◆ **TASK ITEM**:
Please copy, word for word, the line holding "At what coordinates" and each line that follows it through the end of the entries, omitting any pictures.

(RECORDS TO PROCESS begins)

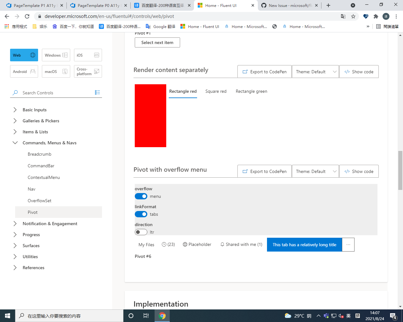Click the Select next item button
This screenshot has height=322, width=403.
157,42
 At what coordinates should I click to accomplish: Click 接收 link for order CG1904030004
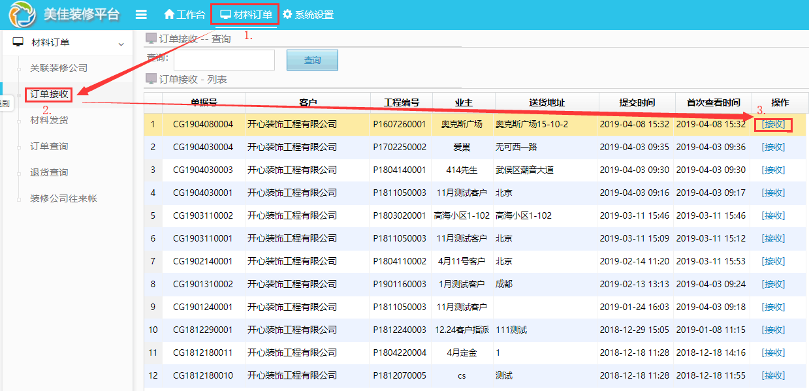pos(773,147)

(RECORDS TO PROCESS ends)

◆ **OUTPUT OF THE EXERCISE**:
 At what coordinates should I click to accomplish: Click 接收 link for order CG1904030004
pos(773,147)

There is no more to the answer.